Malgré tout leur potentiel, les projets de bâtiments intelligents comportent également leur lot de défis.
Cybersécurité, protection des données et spécifications techniques
Au vu des imposants volumes de données collectés, les inquiétudes concernant la cybersécurité et la protection des données sont inévitables. Bien que les bâtiments intelligents recueillent des informations anonymes, certains experts craignent que l’IA puisse involontairement créer des failles de sécurité en détectant des corrélations inattendues entre les jeux de données et en révélant l’identité des individus.
De plus, les technologies intelligentes telles que les SAB et les appareils IdO se sont révélées vulnérables aux cyberattaques. Les utilisateurs individuels peuvent aggraver ces menaces en accédant à des malwares, en utilisant un mot de passe non sécurisé ou en retardant la mise à jour de leurs logiciels.

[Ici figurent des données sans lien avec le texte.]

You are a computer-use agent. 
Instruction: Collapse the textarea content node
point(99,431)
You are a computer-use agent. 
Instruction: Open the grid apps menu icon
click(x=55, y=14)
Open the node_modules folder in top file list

Autre préoccupation cybernétique potentielle : le besoin d’une connectivité internet haut débit fiable est essentiel pour faire fonctionner les systèmes des bâtiments intelligents. Que se passe-t-il dans les systèmes de sécurité des bâtiments après une période de déconnexion au réseau ? Et si une antenne-relais cellulaire voisine est détruite lors d’une tempête ?
Par ailleurs, lors de rénovations et de réhabilitations, les partenaires de projet peuvent se heurter à des limitations ou à des incompatibilités au moment de l’intégration de nouveaux systèmes avec les existants, explique le rapport du Conseil des bâtiments intelligents de la CABA.

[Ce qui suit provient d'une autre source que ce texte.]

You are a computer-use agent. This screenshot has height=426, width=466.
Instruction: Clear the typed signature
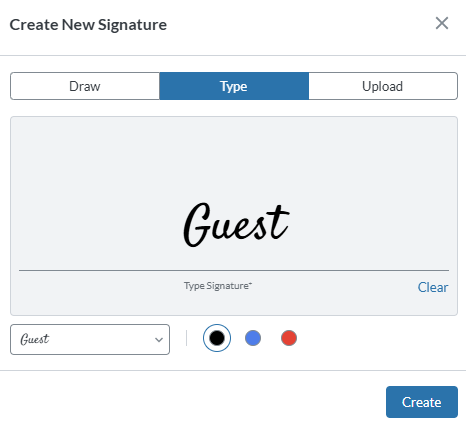[433, 287]
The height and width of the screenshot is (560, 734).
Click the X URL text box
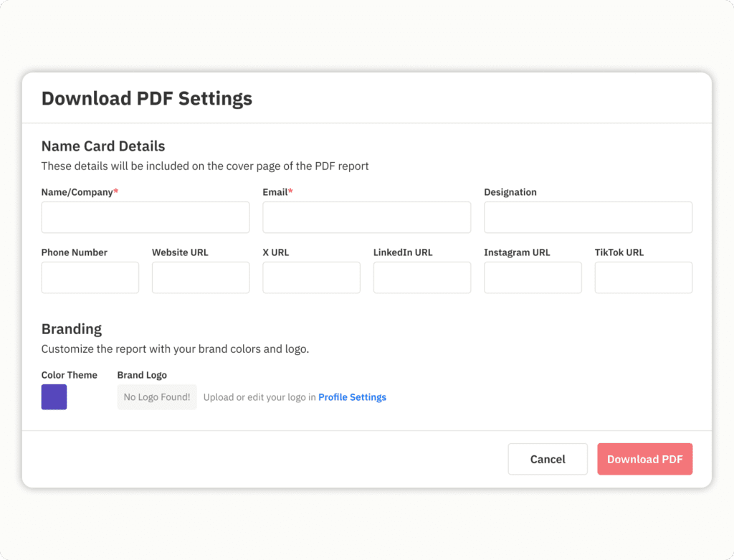click(x=311, y=277)
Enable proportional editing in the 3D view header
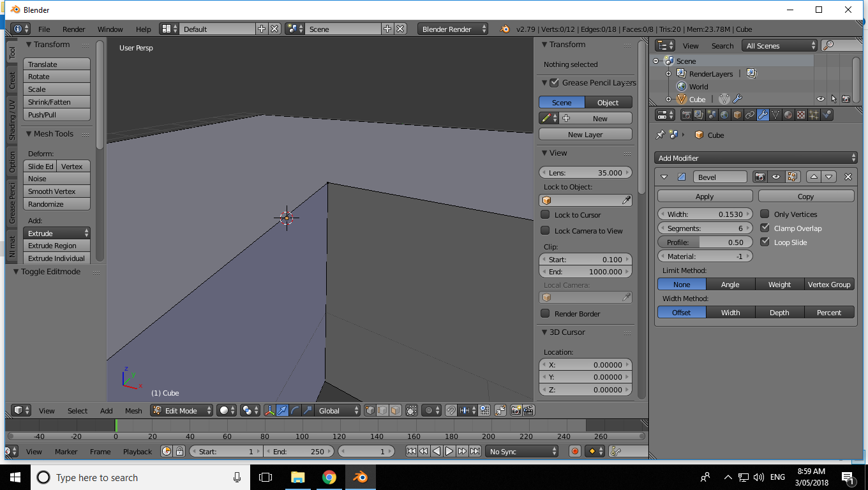 [x=429, y=410]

Pour se prémunir contre les cybermenaces et protéger les données personnelles identifiables, les gestionnaires d’installations doivent collaborer avec des experts afin de renforcer les réseaux et de s’assurer que les usagers soient formés aux meilleures pratiques de sécurité individuelle. Parmi les systèmes les plus critiques à protéger se trouvent les caméras de surveillance, les systèmes de contrôle d’accès, les compteurs intelligents et les outils de localisation, précise Buildings Magazine. La protection des données doit se centrer sur des contrôles stricts de la collecte, du cryptage et du stockage, ainsi que sur des formulaires de consentement pour les locataires et des audits de sécurité par des tiers.
La conformité réglementaire
La pression s’accentue afin de généraliser des pratiques durables. L’Accord de Paris prévoit d’atteindre la neutralité carbone d’ici 2050 et le gouvernement américain a annoncé un investissement de 80 millions de dollars via la loi de réduction de l’inflation pour des technologies de bâtiments intelligents dans plus de 500 bâtiments fédéraux.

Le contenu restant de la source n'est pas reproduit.